Quoted passage

=-=-=-=-=

Question

In figure shown, pulley are ideal $m_1>2m_2$. Initially the system is in equilibrium and string connecting $m_2$ to rigid support below is cut. Find the initial acceleration of $m_2$?

• A. $\left(\frac{m_1-2m_2}{2m_2}\right)g$
• B. $\left(\frac{m_1-m_2}{2m_2}\right)g$
• C. $\left(\frac{m_2-m_1}{2m_2}\right)g$
• D. $\left(\frac{m_1+2m_2}{2m_2}\right)g$

Answer 1

Answer: (A)

$\left(\frac{m_1-2m_2}{2m_2}\right)g$

In equilibrium:

On the left pulley:

Force in the spring $=$ tension in the string $=\frac{m_{1}g}{2}$

On the right pulley:

Tension in the string will same as on the right pulley.

=-=-=-=-=

Source material
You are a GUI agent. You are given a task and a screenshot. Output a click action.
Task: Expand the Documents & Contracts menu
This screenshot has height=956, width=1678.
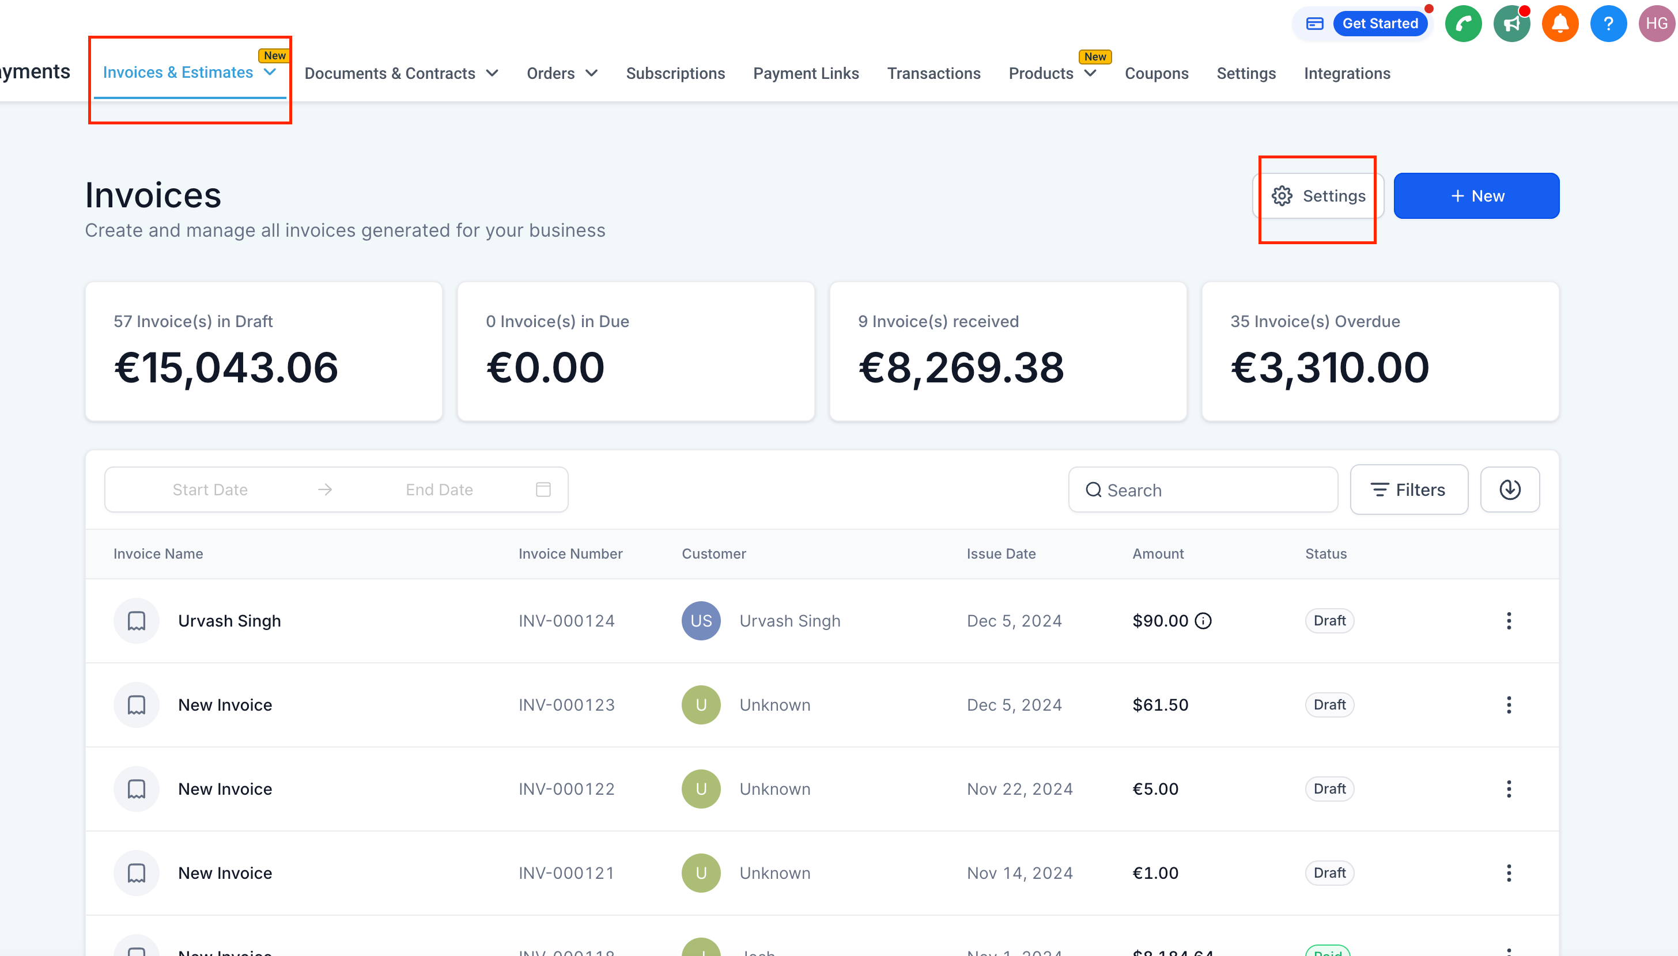[x=401, y=74]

=-=-=-=-=

Problems to solve
• a. From the pulley problem above, repeat word for word the part that opens with the words containing "In figure shown, pulley" and closes with "Answer: (A)".
• b. Pick up the pulley problem solution after its last sentence and carry it on.

Task-by-task outputs
• a.
In figure shown, pulley are ideal $m_1>2m_2$. Initially the system is in equilibrium and string connecting $m_2$ to rigid support below is cut. Find the initial acceleration of $m_2$?

• A. $\left(\frac{m_1-2m_2}{2m_2}\right)g$
• B. $\left(\frac{m_1-m_2}{2m_2}\right)g$
• C. $\left(\frac{m_2-m_1}{2m_2}\right)g$
• D. $\left(\frac{m_1+2m_2}{2m_2}\right)g$

Answer 1

Answer: (A)

• b.
$T=\frac{1}{2}{m}_{1}g$

Tension in the string below $m_2$

$T^{\prime }=T-m_{2}g$

$⟹T^{\prime }=\frac{1}{2}{m}_{1}g-m_{2}g$

As the string below $m_2$ is cut:

Additional force on $m_2$ will be equal to tension $T^{\prime }$on the string below $m_2$.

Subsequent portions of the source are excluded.